Set task 1 >>
In the ECL mailing-list thread, why does Daniel Kochmański advise concentrating on the GC_init part? Answer in one to three sentences.
Set task 2 >>
Retype the stretch of the ECL mailing-list thread from "I'm using ecl" through "it double check.", with no changes.

Text passage >>
# # # # #
"Got signal before environment was installed on our thread"

Tue Sep 12 00:18:30 UTC 2017

> On Sep 11, 2017, at 7:13 PM, Dima Pasechnik <dimpase+ecl at gmail.com> wrote:
> 
>> On Mon, Sep 4, 2017 at 11:15 AM, Daniel Kochmański <daniel at turtleware.eu> wrote:
>> From the backtrace it is sure that fail is caused inside the call to
>> GC_init. Such errors are known to have happened when another GC was
>> initialized already on the system (I've linked the issue). It might be
>> caused by something else in bdwgc, I don't know. Either way I'd focus on
>> GC_init part.
> 
> Our project (sagemath) only uses libgc within the embedded ECL. Thus I
> am really puzzled how another libgc instance might kick in and spoil
> the game for ECL.
> 
> One possibility is that clang is using libgc, and thus, in principle,
> libgc might be sitting somewhere in the runtime?!
> 
> 
>> 
>> To make sure, that I'm right with my assertion you may put printf before and
>> after call to GC_init. I'm not quite familiar with bdwgc internals to say,
>> what is wrong though. Maybe updating bundled sources of GC will help? Or
>> linking with libgc on the system? It might be that it was a bug in bdwgc
>> which got already fixed.
> 
> We are not using the bdwgc shipped with ECL, we use a separate libgc
> 7.6.0, which is the latest stable.
> (Is there a reason to ship bdwgc sources with ECL - do you patch it?)
> 

I'm using ecl with the non embedded bdwgc as well and I don't have issue.

Ensure that bdwgc it's not also build statically in ecl as well. I expect linking problems in that case but worth it double check.

> Thanks,
> Dima
> 
>> 
>> Regards,
>> 
>> Daniel
>> 
>> 
>> 
>>> On 04.09.2017 12:04, Dima Pasechnik wrote:
>>> 
>>> On Fri, Sep 1, 2017 at 1:57 PM, Daniel Kochmański <daniel at turtleware.eu>
>>> wrote:
>>>> 
>>>> I dont think its related to shared vs static - rather two gc running
>>>> concurrently. Try commenting out GC_init call in ecl and see what
>>>> happens.
# # # # #
Data >>
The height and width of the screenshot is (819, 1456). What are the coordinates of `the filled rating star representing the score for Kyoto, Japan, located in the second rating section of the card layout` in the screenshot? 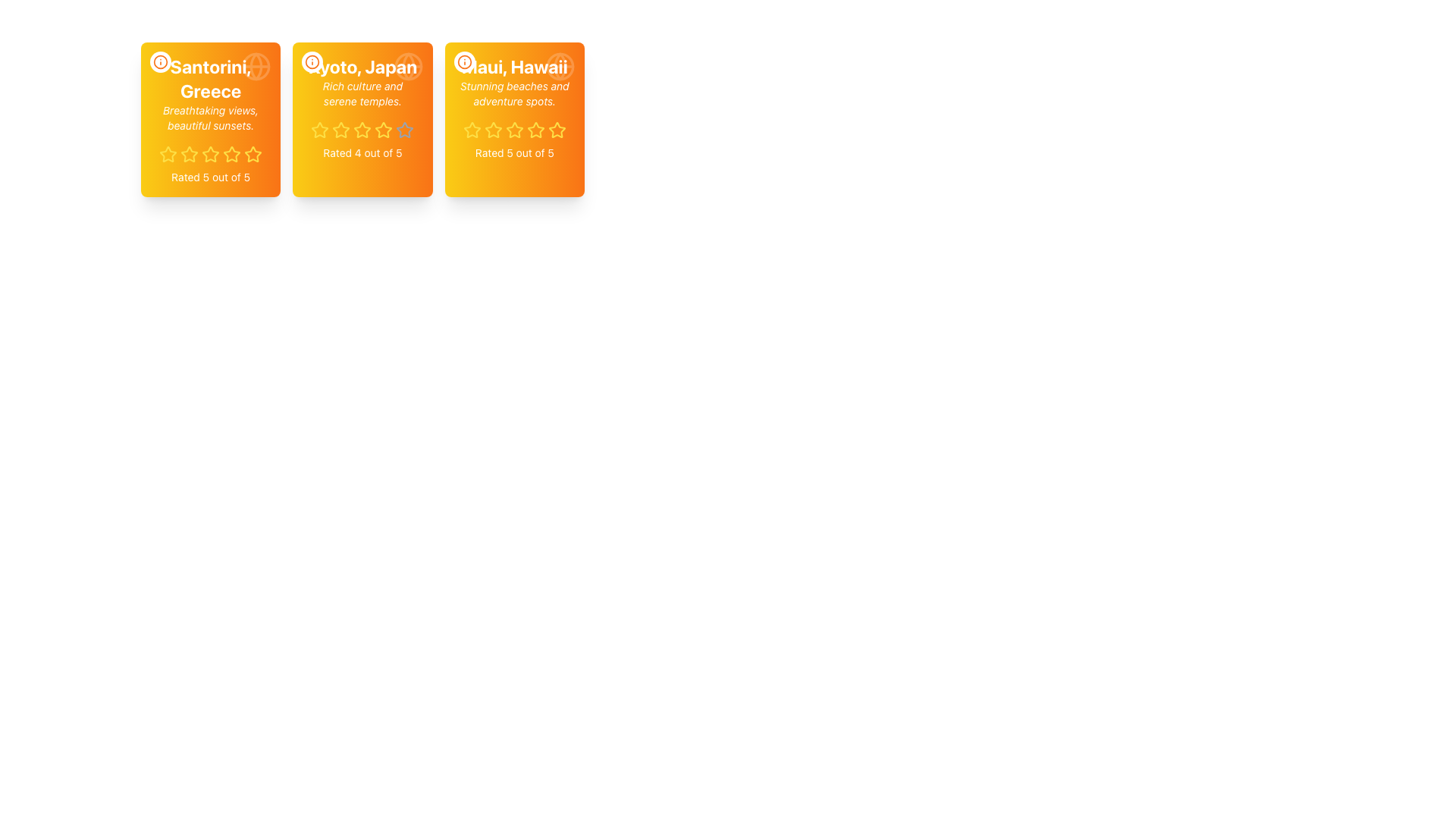 It's located at (340, 129).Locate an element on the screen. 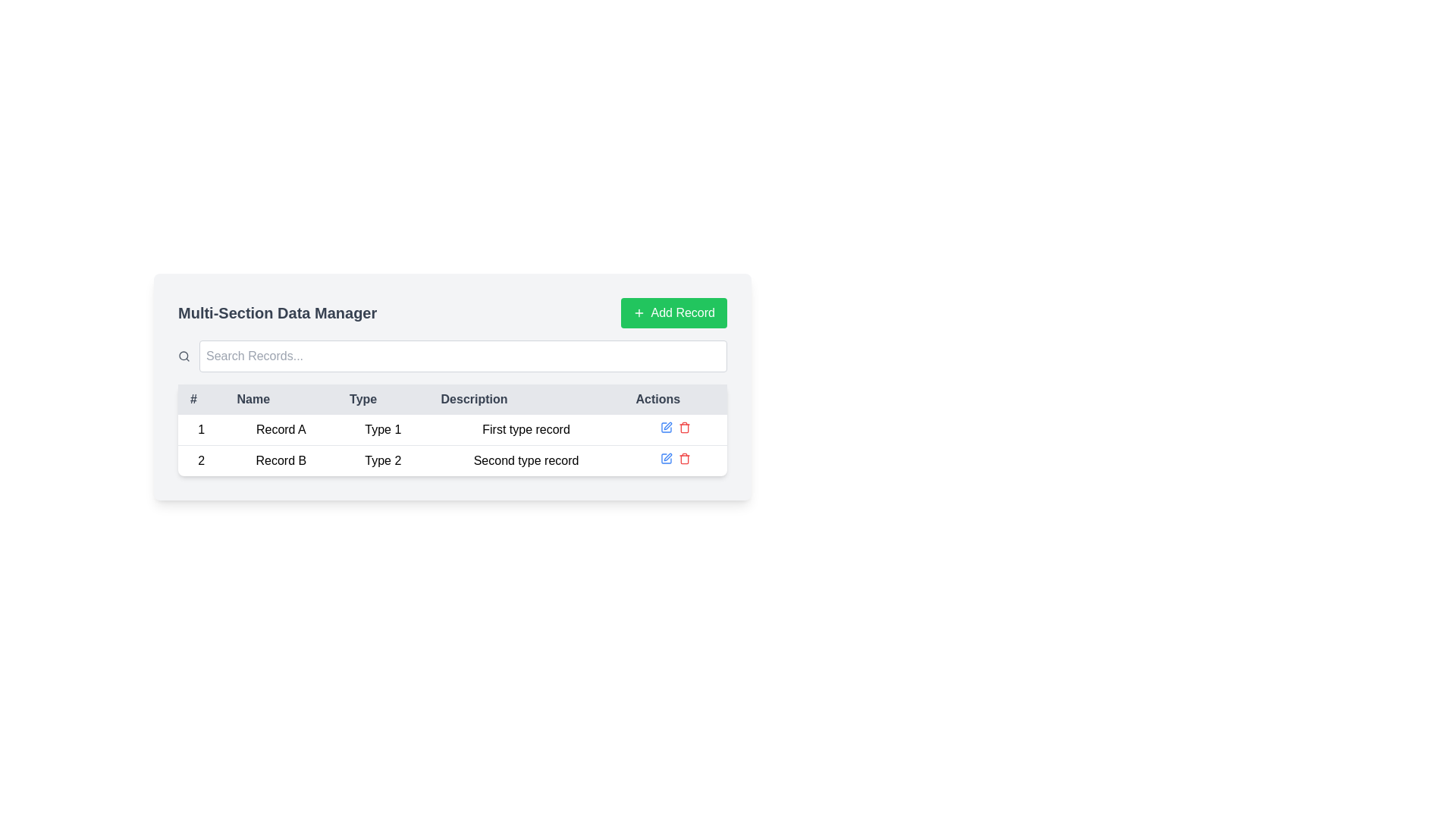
# # # # #
Correct answer 1 >>
The backtrace shows that the failure happens inside the call to GC_init. Such errors are known to occur when another GC has already been initialized on the system.

Correct answer 2 >>
I'm using ecl with the non embedded bdwgc as well and I don't have issue.

Ensure that bdwgc it's not also build statically in ecl as well. I expect linking problems in that case but worth it double check.